**Task prompt**
The entries follow. Copy every line in which "agent" appears.

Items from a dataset

____________________

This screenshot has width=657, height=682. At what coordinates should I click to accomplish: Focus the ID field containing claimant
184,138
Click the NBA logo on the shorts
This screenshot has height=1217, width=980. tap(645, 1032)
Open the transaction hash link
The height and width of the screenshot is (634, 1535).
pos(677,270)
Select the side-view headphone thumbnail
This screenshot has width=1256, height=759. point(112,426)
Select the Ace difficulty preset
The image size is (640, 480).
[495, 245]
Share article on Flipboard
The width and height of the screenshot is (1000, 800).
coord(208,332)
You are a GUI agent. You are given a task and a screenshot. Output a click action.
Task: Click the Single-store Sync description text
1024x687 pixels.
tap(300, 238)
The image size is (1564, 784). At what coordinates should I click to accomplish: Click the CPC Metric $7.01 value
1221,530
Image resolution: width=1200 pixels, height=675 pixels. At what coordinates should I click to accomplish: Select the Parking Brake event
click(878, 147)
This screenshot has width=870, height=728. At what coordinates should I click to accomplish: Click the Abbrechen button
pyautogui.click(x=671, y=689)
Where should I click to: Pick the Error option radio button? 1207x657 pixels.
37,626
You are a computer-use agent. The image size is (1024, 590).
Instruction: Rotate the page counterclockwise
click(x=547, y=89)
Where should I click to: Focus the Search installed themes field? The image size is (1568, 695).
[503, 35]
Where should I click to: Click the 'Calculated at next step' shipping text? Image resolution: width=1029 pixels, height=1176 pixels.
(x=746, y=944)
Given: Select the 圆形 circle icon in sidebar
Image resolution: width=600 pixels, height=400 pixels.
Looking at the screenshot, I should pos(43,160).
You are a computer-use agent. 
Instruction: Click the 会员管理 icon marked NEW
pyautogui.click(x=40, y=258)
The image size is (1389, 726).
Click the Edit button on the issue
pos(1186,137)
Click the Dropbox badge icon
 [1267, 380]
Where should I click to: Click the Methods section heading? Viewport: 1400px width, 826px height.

____________________

**Task response**
You are a GUI agent. You are given a task and a screenshot. Output a click action.
You are a computer-use agent. The image size is (1024, 590).
You are a computer-use agent. 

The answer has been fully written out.